Harte Strafen für Polizeigewalt, auch wenn sie tödliche Folgen hat, muss jedoch fast kein Polizist in den USA fürchten. Seit 2005 wurden rund 15 000 Menschen durch Polizisten im Dienst erschossen, laut einer Studie der Bowling Green State University wurden bis 2019 aber nur 104 Polizeibeamte wegen Totschlags oder Mordes verhaftet. Nur vier wurden wegen Mord verurteilt. Nun ist es mit Derek Chauvin einer mehr.

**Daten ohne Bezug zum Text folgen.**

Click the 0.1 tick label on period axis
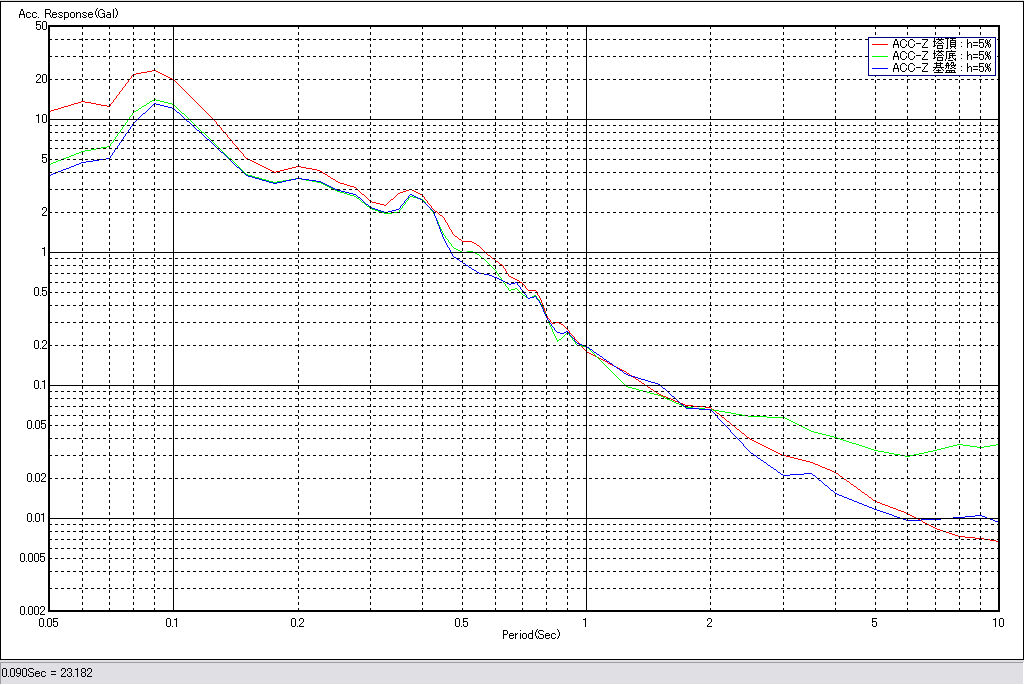This screenshot has height=685, width=1024. 173,623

Rund 600 000 Polizisten in rund 12 000 lokalen Polizeibehörden gibt es in den USA. Laut Daten des Security Policy Reform Institute von 2019 geben Bundesstaaten und Gemeinden 118 Milliarden US-Dollar für Polizeiarbeit aus - nur das chinesische Militär und die US-Streitkräfte erhalten mehr Mittel. Die Forschung kritischer Kriminologen und Polizeiwissenschaftler dokumentiert eine trotz leicht steigender Diversität immer noch überwältigend weiße und konservative Polizistenschaft mit einem Schweigecode - und sie zeigt, was Black-Lives-Matter-Demonstranten in den USA mit dieser Parole ausdrücken: »Das ganze System ist schuldig wie die Hölle«, oder wie es der Schwarze Komiker Trevor Noah letzter Woche ausdrückte: »Wo sind die guten Äpfel?« Es sei nicht so, dass es keine guten Polizisten gäbe, doch die würden die »schlechten Äpfel« nicht stoppen. Es gäbe keine Videos von »Cops«, die übergriffige Polizisten stoppen würden. Weil die »guten Cops« wüssten, dass das System machtvoller ist.

Kommentatoren unter dem Video von Noah verwiesen auf den Fall Cariol Horne. Die Schwarze Polizistin hatte 2006 einen Kollegen gestoppt, der ähnlich wie im Fall Floyd einen bereits in Handschellen befindlichen Mann in einen Würgegriff genommen hatte. Dafür wurde sie von der Polizei von Buffalo gefeuert. Zusätzlich musste sie zehn Jahre vor Gericht darum kämpfen, die ihr zustehende Rente zu erhalten; erst vergangene Woche urteilte ein Gericht dementsprechend. »Das System ist nicht kaputt, es tut genau das, wofür es geschaffen wurde: Arme Leute nieder zu halten. Und wer ist die ärmste Gruppe in den USA? Schwarze Menschen«, so Noah. »Wir haben es nicht nur mit ein paar schlechten Äpfeln zu tun, sondern mit einem ganzen schlechten Baum, der genau die Früchte trägt, für die er gepflanzt wurde.« Es ist ein Verweis auf das, was Aktivisten und kritische Forscher »white supremacy« nennen, die Weißenvorherrschaft und deren auch gewaltsame Sicherung auch durch die Polizei.

Der Datenanalyst Samuel Sinyangwe macht dabei auch mit dieser Statistik darauf aufmerksam, dass es in der US-Polizeiarbeit nur teilweise um »Sicherheit« geht. Schon in Großstädten wie Chicago, wo es mehr schwere Gewaltkriminalität in afroamerikanischen Stadtvierteln als in mehrheitlich weißen Vierteln gibt, würden Schwarze um ein vielfaches häufiger von der Polizei verhaftet als Weiße, in Seattle etwa sechs Mal so häufig. Doch gerade auf dem Land und in »hunderten« Kleinstädten - allgemein Orte geringerer Kriminalität - gäbe es Polizeibehörden, die Schwarze »20, 30 oder gar 300 Mal« so häufig verhafteten. Mit den Worten von Malcolm X: An vielen Orten in den USA hat die Polizei noch nicht einmal begonnen, das Messer aus dem Rücken zu ziehen.